▸ **INSTRUCTIONS FOR THE TASK**
Render each line of the items below as a JSON array of strings, one string per line, with blank lines omitted.
=-=-=
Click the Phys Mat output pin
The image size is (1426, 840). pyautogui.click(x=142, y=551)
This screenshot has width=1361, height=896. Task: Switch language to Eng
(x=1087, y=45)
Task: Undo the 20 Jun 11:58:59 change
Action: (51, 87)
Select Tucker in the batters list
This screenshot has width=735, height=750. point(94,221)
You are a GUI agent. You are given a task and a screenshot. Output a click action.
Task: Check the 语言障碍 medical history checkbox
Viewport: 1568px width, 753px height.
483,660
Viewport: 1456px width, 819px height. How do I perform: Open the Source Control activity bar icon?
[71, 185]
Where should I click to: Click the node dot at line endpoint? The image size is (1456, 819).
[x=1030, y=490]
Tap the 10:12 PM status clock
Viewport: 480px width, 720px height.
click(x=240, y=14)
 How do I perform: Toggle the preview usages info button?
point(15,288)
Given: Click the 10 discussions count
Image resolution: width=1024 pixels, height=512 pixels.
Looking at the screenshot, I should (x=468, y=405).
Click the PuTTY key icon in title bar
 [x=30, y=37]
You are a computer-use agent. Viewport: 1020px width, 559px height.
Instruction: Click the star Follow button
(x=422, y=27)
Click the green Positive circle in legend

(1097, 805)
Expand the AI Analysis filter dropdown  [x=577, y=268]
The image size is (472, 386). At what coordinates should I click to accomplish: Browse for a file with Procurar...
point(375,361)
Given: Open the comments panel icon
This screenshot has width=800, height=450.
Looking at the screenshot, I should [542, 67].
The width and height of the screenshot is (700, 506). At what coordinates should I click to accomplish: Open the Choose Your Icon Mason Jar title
=-=-=
▸ **REPLY**
[
  "Click the Phys Mat output pin",
  "The image size is (1426, 840). pyautogui.click(x=142, y=551)",
  "This screenshot has width=1361, height=896. Task: Switch language to Eng",
  "(x=1087, y=45)",
  "Task: Undo the 20 Jun 11:58:59 change",
  "Action: (51, 87)",
  "Select Tucker in the batters list",
  "This screenshot has width=735, height=750. point(94,221)",
  "You are a GUI agent. You are given a task and a screenshot. Output a click action.",
  "Task: Check the 语言障碍 medical history checkbox",
  "Viewport: 1568px width, 753px height.",
  "483,660",
  "Viewport: 1456px width, 819px height. How do I perform: Open the Source Control activity bar icon?",
  "[71, 185]",
  "Where should I click to: Click the node dot at line endpoint? The image size is (1456, 819).",
  "[x=1030, y=490]",
  "Tap the 10:12 PM status clock",
  "Viewport: 480px width, 720px height.",
  "click(x=240, y=14)",
  " How do I perform: Toggle the preview usages info button?",
  "point(15,288)",
  "Given: Click the 10 discussions count",
  "Image resolution: width=1024 pixels, height=512 pixels.",
  "Looking at the screenshot, I should (x=468, y=405).",
  "Click the PuTTY key icon in title bar",
  " [x=30, y=37]",
  "You are a computer-use agent. Viewport: 1020px width, 559px height.",
  "Instruction: Click the star Follow button",
  "(x=422, y=27)",
  "Click the green Positive circle in legend",
  "(1097, 805)",
  "Expand the AI Analysis filter dropdown  [x=577, y=268]",
  "The image size is (472, 386). At what coordinates should I click to accomplish: Browse for a file with Procurar...",
  "point(375,361)",
  "Given: Open the comments panel icon",
  "This screenshot has width=800, height=450.",
  "Looking at the screenshot, I should [542, 67].",
  "The width and height of the screenshot is (700, 506). At what coordinates should I click to accomplish: Open the Choose Your Icon Mason Jar title"
]